Carmilla Le Golem a dit…

Merci Richard,

Honte à moi !

j'ignorais qu'il existait une librairie du Québec à Paris. Je vois bien sûr où c'est. La rue est célèbre. Je ne devrais donc pas avoir de difficultés à trouver le livre.

Bien à vous,

Carmilla

Richard a dit…

Bonsoir Carmilla

Paris est une ville qu’on ne connaît jamais totalement, pleine de mystères, de surprises, universelles jusqu’aux bouts des doigts, étonnante jusqu’à l’étourdissement. Hemingway l’avait bien décrit dans : Paris est une fête. Une vie ne suffirait pas à tous découvrir.

Il n’y a pas de honte, vous m’ouvrez les portes de l’Iran, je vous ouvre les portes du Québec.
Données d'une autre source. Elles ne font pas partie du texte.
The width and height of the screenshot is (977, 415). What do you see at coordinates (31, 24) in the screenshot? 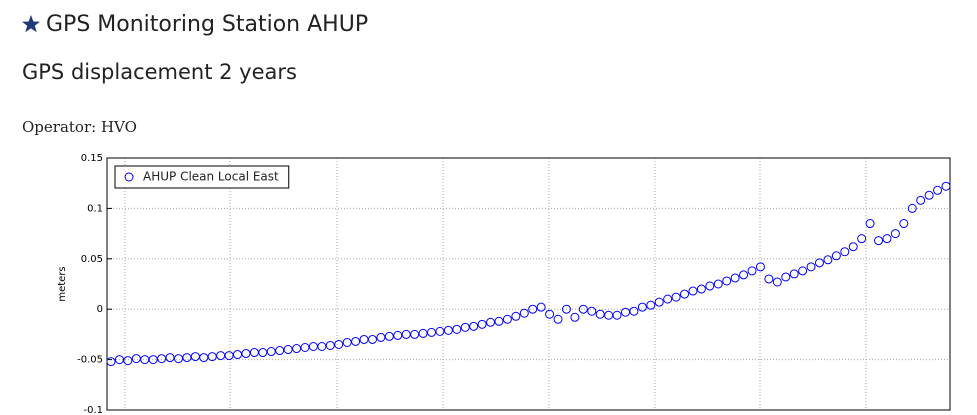
I see `star-icon` at bounding box center [31, 24].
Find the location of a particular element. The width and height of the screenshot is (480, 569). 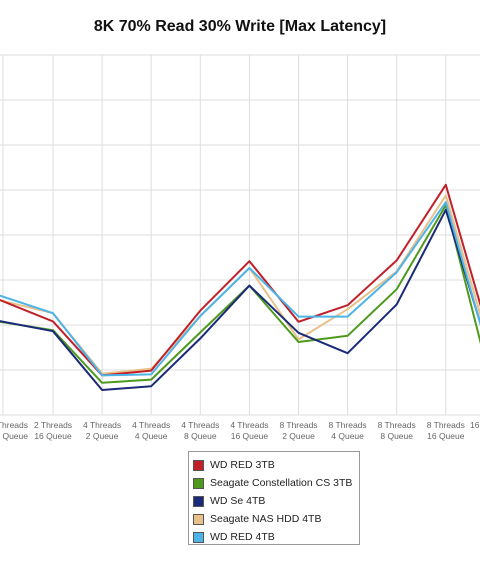

legend-item: Seagate Constellation CS 3TB is located at coordinates (276, 483).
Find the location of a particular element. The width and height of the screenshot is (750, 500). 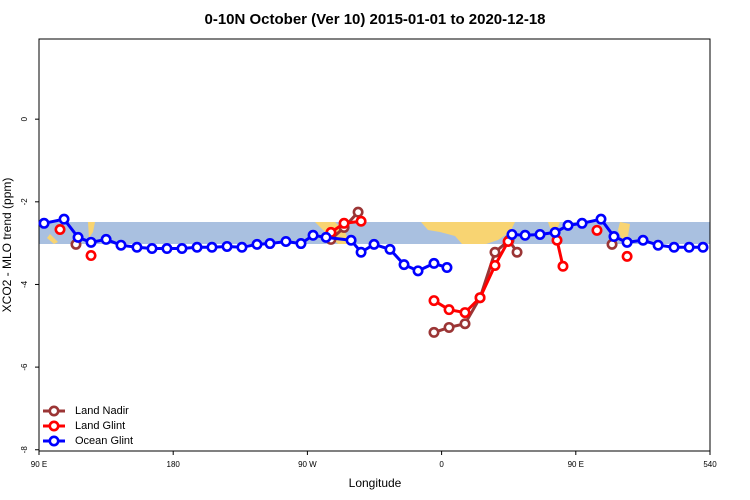

legend-label: Land Glint is located at coordinates (100, 426).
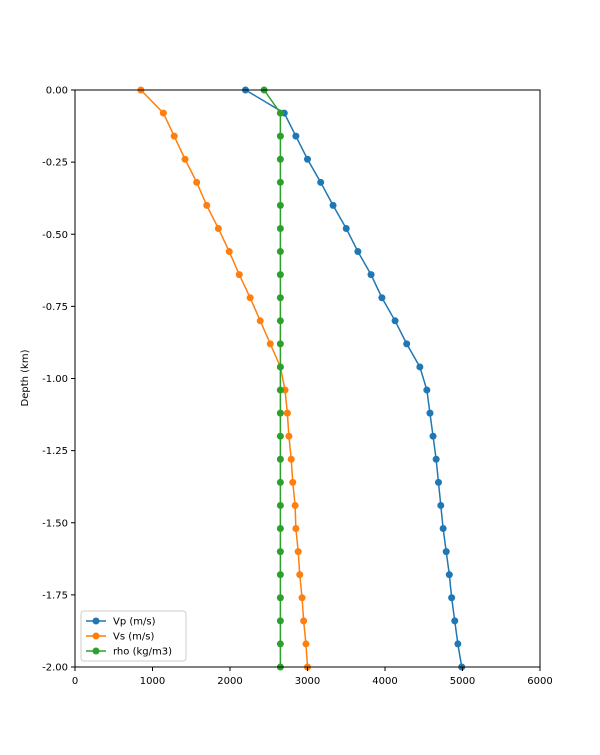 This screenshot has height=755, width=600. Describe the element at coordinates (384, 682) in the screenshot. I see `x-tick-label: 4000` at that location.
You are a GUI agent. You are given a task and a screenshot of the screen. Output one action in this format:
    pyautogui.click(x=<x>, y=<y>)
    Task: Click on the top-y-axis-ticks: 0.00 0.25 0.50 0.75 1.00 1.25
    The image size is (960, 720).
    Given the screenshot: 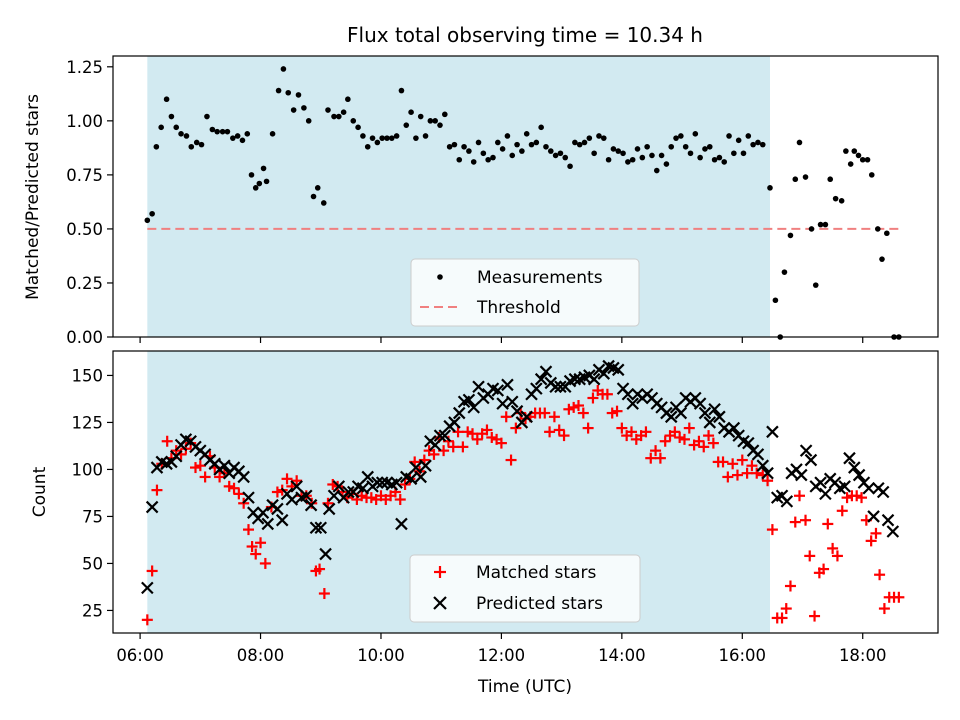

C’est cela la culture, sans limite, tout azimut, cette soif de découvertes et de savoirs. Et lorsqu’on découvre nous éprouvons une grande satisfaction.

C’est quand même fou, je n’y avais jamais pensé avant, je le savais pourtant qu’il y avait une librairie du Québec à Paris. La honte devrait peut-être de mon côté. Lorsque j’ai lu votre commentaire, je me suis souvenu qu’il y avait cette librairie. Je n’y suis jamais allé, mais j’en avais déjà entendu parler. C’est en lisant votre commentaire que soudain la lumière se fit!

Bonne fin de nuit

Richard St-Laurent

Carmilla Le Golem a dit…

Merci Richard,

En effet, Paris est inépuisable. Le spectacle de chaque rue est surprenant, offre de multiples rencontres. Et puis chaque quartier est différent et une vie ne peut en effet suffire pour la connaître. Et j'ajouterai que la ville embellit chaque année, quoi qu'en disent les multiples grincheux d'aujourd'hui qui ne cessent de dire que c'était mieux avant. C'est un peu pour ça que je suis attachée à la vie urbaine pleine de découvertes et d'inattendu.